Hi guys,
As many of you know, I am the developer of PiccyBot, which has been received well by the community as a flexible tool to describe videos and images.
As a side project, I started to work on Voistant, an AI voice assistant which should in principle give you complete verbal control over your PC (Windows only for now).
It is still very much in beta, and I am in need of feedback about it. Is this really something that would be useful? There are quite some costs involved in the AI agent calls, the screen captures, etc. so even though it is free to use for now, it will have to be a paid service later on. I need your thoughts about whether it would be worth it. Or what improvements would you need to make it worth getting a subscription for.
The website https://voistant.com has a link to download the current version. Note that you may have to approve the download as it is not an officially signed application as of yet.
Looking forward to your feedback! Thanks.
Martijn van der Spek
Comments
my thoughts
Hi Martijn,
I just installed your Voistant app. I managed to register, but it didn't seem to hear any of my commands at all. I wasn't given any instructions about how to configure my microphone, so I assume my microphone was working by default? I don't know if it was or wasn't. Usually my microphone just works when I use it for Google Meet or Microsoft Teams, but even if it doesn't work for whatever reason, I can go and configure it. I opened a webpage, and told Voistant to solve a Captcha, but it didn't hear anything I said. When I tried speaking after the beep, it kept saying, 'something went wrong'. I much prefer being able to type to things instead of speaking anyway, but that's a personal preference thing maybe. Also, when it reads the commands or instructions, I'd love it to use my screen reader voice, and not Sapi 5. But anyway, it doesn't pick up my microphone at all. I'd love to try it out but can't. I should point out that after registering, it gave me a brief description of my screen. It told me there were desktop icons, but not what they were, but I didn't question it further because I wanted to see if it could solve a Captcha. I'm on Windows 11, the latest version. I much prefer what Guide AI Assistant for Windows is doing, yes it's only text input for the moment, but I like being able to type much more than speaking to things.
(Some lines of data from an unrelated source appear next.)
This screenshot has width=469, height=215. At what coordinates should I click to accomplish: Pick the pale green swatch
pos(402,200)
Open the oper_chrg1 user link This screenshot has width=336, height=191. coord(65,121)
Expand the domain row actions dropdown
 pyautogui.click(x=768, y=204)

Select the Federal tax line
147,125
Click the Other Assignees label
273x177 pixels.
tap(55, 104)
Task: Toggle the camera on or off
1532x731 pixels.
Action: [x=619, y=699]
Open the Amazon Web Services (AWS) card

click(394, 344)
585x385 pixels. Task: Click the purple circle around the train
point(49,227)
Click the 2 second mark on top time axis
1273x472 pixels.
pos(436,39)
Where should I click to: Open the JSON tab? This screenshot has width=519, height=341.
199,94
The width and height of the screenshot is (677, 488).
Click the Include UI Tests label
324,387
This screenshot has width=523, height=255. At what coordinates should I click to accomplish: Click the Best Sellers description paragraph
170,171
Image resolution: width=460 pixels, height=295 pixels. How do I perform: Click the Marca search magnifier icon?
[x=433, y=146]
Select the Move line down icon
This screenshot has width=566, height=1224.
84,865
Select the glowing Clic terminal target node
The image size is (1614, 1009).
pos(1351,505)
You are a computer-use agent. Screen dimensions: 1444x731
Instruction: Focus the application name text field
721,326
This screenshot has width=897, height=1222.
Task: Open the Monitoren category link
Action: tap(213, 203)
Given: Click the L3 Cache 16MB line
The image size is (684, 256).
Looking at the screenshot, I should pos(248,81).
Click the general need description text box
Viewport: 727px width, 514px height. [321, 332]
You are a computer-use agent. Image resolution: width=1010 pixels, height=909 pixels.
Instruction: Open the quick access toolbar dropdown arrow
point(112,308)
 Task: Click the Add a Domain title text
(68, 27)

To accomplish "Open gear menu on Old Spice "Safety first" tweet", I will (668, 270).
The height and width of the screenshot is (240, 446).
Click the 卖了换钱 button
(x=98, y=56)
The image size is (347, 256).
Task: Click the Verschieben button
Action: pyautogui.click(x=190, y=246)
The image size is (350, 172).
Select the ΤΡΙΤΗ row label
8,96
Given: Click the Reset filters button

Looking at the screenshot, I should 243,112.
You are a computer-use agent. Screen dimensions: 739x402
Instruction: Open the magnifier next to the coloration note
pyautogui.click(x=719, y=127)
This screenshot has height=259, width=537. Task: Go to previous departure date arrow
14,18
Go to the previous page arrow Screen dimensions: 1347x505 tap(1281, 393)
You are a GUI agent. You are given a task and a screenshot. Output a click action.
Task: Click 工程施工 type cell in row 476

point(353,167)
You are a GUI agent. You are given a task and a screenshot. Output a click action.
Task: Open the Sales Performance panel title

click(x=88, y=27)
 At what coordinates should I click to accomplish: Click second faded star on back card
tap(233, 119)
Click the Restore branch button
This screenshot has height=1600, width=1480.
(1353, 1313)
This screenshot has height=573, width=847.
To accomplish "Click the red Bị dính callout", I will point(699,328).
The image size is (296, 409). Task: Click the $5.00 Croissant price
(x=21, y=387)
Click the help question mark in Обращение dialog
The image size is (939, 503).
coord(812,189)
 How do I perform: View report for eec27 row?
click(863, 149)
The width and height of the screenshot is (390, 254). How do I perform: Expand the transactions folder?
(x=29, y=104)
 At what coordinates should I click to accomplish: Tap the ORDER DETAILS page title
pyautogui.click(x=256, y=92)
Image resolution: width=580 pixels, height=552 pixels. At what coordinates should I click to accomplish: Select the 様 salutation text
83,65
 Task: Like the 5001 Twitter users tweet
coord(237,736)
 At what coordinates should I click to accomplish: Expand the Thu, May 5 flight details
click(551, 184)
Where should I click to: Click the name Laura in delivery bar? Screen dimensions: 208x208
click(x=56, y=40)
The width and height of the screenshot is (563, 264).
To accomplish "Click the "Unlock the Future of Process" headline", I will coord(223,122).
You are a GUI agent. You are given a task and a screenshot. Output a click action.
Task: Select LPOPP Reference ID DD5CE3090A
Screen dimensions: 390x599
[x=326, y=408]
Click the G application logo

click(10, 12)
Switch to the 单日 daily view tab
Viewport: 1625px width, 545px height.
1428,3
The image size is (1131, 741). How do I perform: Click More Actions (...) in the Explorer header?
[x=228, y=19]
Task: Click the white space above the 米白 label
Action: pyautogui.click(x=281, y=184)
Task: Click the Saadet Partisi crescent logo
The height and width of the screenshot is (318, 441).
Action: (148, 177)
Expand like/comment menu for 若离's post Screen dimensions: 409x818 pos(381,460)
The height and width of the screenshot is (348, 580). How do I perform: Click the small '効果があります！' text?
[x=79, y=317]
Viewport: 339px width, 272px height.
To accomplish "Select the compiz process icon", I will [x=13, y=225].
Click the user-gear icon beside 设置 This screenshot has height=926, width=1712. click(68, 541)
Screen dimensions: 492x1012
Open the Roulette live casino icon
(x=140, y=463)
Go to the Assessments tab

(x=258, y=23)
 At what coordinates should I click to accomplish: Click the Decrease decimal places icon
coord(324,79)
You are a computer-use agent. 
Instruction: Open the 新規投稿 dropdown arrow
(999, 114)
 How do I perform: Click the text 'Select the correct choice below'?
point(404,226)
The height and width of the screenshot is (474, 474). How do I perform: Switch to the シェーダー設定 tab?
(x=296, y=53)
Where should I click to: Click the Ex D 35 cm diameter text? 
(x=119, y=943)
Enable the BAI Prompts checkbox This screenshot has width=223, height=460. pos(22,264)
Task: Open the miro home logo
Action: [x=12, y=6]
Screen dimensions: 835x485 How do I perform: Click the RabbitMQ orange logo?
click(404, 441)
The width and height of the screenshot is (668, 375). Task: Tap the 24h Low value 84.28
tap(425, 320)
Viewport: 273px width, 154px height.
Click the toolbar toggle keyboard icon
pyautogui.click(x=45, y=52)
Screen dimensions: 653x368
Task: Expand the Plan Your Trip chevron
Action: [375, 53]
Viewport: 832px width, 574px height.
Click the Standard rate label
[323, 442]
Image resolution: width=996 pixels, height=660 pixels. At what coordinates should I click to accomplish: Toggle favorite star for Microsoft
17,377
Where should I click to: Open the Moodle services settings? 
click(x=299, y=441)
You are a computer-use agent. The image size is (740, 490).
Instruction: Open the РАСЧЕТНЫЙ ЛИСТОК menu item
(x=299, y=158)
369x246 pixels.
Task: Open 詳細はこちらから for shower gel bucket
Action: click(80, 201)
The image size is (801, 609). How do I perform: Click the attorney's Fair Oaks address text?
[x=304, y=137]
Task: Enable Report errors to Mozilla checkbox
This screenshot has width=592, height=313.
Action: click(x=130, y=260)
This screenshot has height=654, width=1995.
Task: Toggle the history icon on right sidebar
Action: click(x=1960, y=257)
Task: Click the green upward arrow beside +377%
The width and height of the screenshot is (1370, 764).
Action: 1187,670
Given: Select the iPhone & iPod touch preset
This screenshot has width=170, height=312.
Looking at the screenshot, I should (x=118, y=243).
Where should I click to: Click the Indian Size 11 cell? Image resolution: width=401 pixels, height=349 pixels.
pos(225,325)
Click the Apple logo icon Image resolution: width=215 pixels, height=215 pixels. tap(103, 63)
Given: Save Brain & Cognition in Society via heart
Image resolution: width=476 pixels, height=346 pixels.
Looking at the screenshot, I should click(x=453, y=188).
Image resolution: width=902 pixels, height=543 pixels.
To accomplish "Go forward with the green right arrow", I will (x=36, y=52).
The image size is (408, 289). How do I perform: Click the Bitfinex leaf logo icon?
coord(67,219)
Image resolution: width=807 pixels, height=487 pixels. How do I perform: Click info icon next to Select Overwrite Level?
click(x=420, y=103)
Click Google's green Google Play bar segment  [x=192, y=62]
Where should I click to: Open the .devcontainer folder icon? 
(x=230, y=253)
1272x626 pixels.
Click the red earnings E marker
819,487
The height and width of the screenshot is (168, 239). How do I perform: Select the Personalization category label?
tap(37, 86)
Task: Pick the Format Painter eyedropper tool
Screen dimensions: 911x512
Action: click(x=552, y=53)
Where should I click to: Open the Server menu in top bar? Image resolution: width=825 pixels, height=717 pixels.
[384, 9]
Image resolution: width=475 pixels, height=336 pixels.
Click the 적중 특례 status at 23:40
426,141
I don't know if you've seen that, but if your assistant could provide a way to type and speak, and a way to configure the microphone, that could be a promising competitor. Check out Guide.
https://www.guideinteraction.com/
That's the sort of thing I'd use and do use.
A solution like this has to do much more
It can't be just click here and there. I would be only interested in a solution like this if it had capability to perform complex actions.
For example, navigate to Amazon, find me highest rated lavender perfume under $50, purchase and use my default payment method and address.
Guide AI can do some of this
Hi,
Yes, Guide AI can do some of this, it bought something from Amazon when I was signed in. It clicked on the correct product and the 'buy' button. But at the moment I can't test this Voistant app since it doesn't even pick up my microphone, or hear when I speak to it.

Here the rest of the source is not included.